Tout ne fut pas simple évidemment. Le début de saison fut un peu cahoteux. Rapidement et lourdement secoué par les blessures, le GFCA a d’abord eu du mal à mettre son plan de jeu et son collectif en place. « Les débuts ont été difficiles car il y a eu beaucoup de blessés et les résultats ne s’enchaînaient pas », résume l’ancien Poitevin et Cannois. « Mais ce groupe a eu l’intelligence de la clairvoyance de rester tranquille, de laisser les gens parler, la pression s’installer et continuer à travailler. » Dans son coin, Pierre a tranquillement posé ses repères, sans s’affoler.  Du haut de son expérience et des 212 sélections en équipe de France, ce passeur chevronné connaît aujourd’hui tous les tempos d’une saison et même ses petits soucis d’adducteur au cœur de l’hiver ne l’ont pas affolé plus que cela. « Il a fallu m’adapter à mes nouveaux coéquipiers, à un nouveau club, un nouvel environnement de vie. Je passais d’une grande capitale à une ville sur une île, il a fallu un temps d’adaptation. Après, la blessure, avec l’âge, on sait que cela fait partie du jeu. Il faut rester tranquille », raconte-t-il.

 

A la manœuvre, Pierre a donc pris le temps de suturer le fil, ressentir à nouveau ce championnat, se nourrir de ses caractéristiques, de ses spécificités, forcément différentes de l’Allemagne ou l’Italie, qu’il a fréquentés par le passé. « Si on compare avec l’Allemagne, la densité physique est peut-être un peu moindre en France, mais le niveau technique, tactique, du championnat de France est très élevé. Ici, les gens refusent de faire des fautes, de lâcher des sets, des matchs ! C’est ce qui fait que ce championnat est tout à la fois passionnant et irritant, car tu ne peux rien prévoir.

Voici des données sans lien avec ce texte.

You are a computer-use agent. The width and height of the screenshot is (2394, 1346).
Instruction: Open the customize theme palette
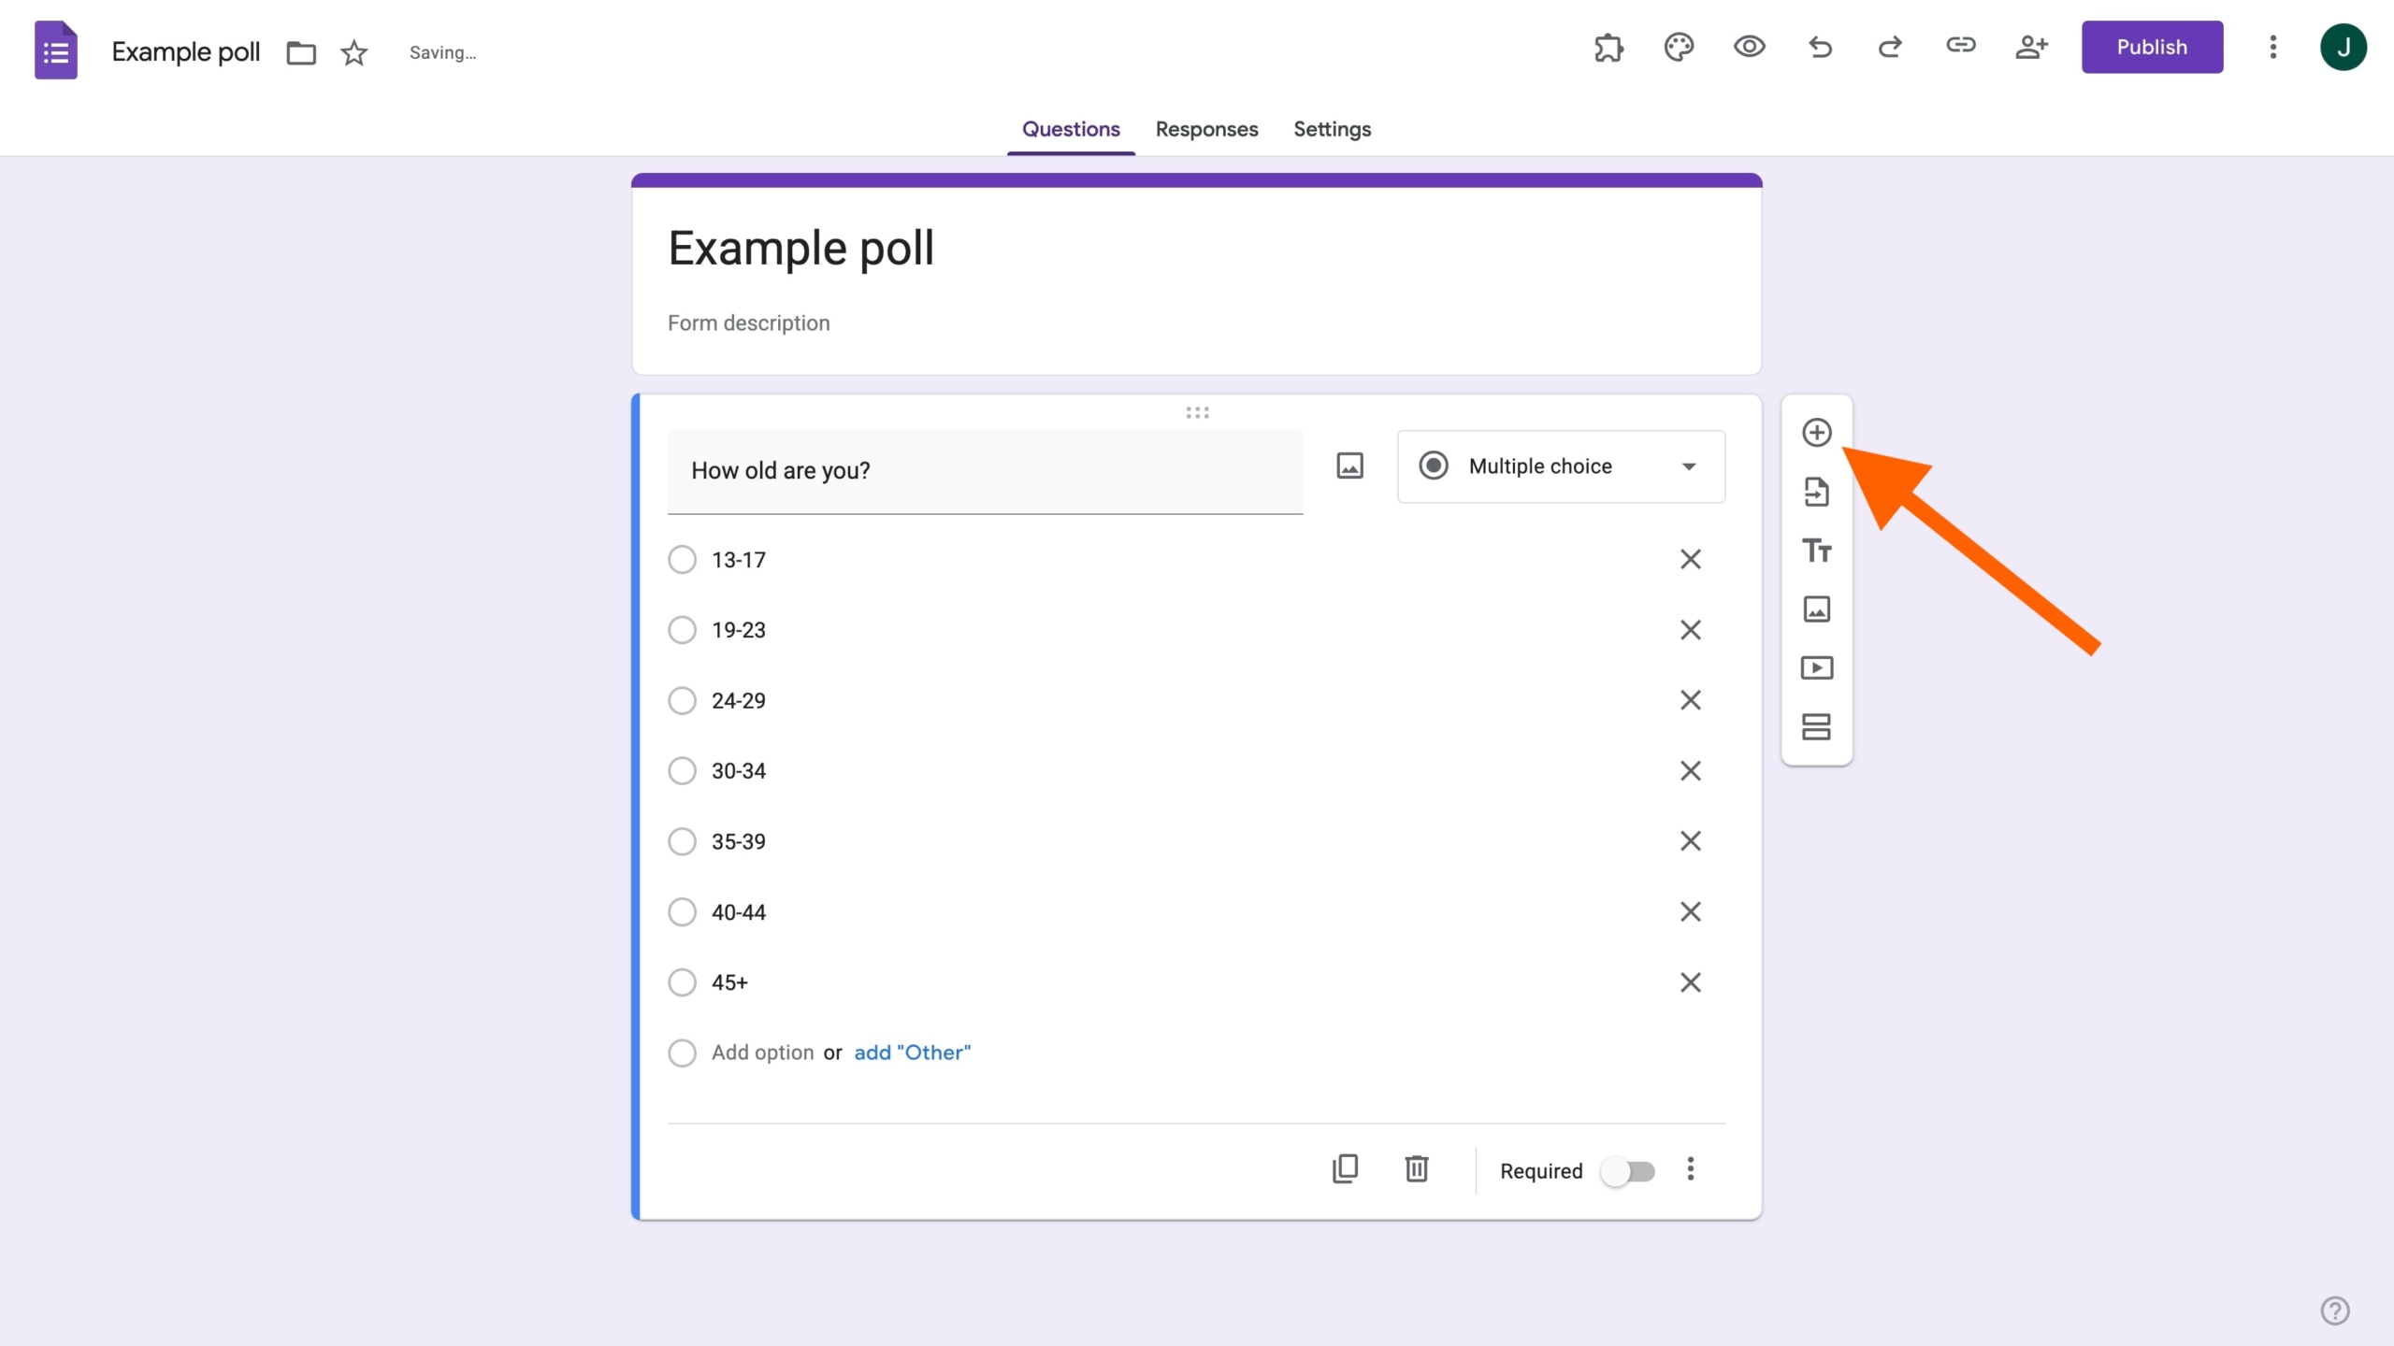coord(1679,47)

Aujourd’hui, à part Tours qui est sûr d’être en Play-Offs, bien malin qui peut donner l’ordre du classement de la saison régulière ! C’est ça aussi qui est génial », explique-t-il.

 

Une fois que les choses furent mises en places, que les blessures furent pansées, Ajaccio a commencé à se relever, pour enchaîner aujourd’hui cinq succès consécutifs sur un fond de jeu et une rotation qui l’installent désormais à la 4e place du classement et semblent pouvoir l’emmener loin. « C’est le moment de commencer à bien jouer ! », clame Pierre. « On a retrouvé une rotation, on a récupéré douze joueurs, on travaille tous les jours nos automatismes, les repères, les liens sur et en-dehors du terrain. On commence à bien tourner. On a eu des attentes fortes tout de suite sur l’équipe, mais une équipe de volley, ça ne se fait pas en quatre mois. Sauf si vous sortez le chéquier ! Une équipe, ça prend du temps avant qu’elle ne donne sa pleine mesure », justifie le nouvel architecte du jeu ajaccien.

 

Désormais, les connivences sont posées. Que ce fut avec le technicien, Frédéric Ferrandez, ou avec ses coéquipiers, dans sa relation avec son jeune et talentueux réceptionneur-attaquant, Timothée Carle par exemple, les choses sont désormais plus aisées pour Pierre. Car, si le central canadien, Brett Dailey, capitaine et taulier de la maison est naturellement le premier relais du coach sur le terrain, l’expérience de Pierre et sa personnalité affirmée en font un porte-voix indispensable. « La première chose que j’ai à faire, c’est de bien jouer, de m’entraîner tous les jours à 100%. Après c’est mon caractère, quand j’ai des choses à dire, je les dis », admet le vainqueur de la CEV Cup 2011 avec Trévise, qui a déjà tissé un joli lien avec le très prometteur «Tim» Carle. « Il a un potentiel pour le top niveau, c’est un athlète incroyable, quelqu’un qui travaille beaucoup, qui est très stable, intelligent. Il va continuer à aller plus haut », assure le connaisseur, qui, lui, n’envisage surtout pas de raccrocher. A 34 ans, il a encore l’impression d’en avoir 25 et le plaisir coule toujours dans ses veines. « Physiquement, je me sens très bien, de mieux en mieux même ! Je n’ai mal nulle part et je prends toujours beaucoup de plaisir sur un terrain. Le jour où le mot plaisir ne fera plus partie de de mon vocabulaire, quand je n'aurai plus envie d’aller à l’entraînement, alors j’arrêterai. Mais là, je m’éclate toujours autant. On fait le plus beau métier du monde et je n’ai pas envie de m’arrêter », scande Pierre, heureux «Gazier» sur son île.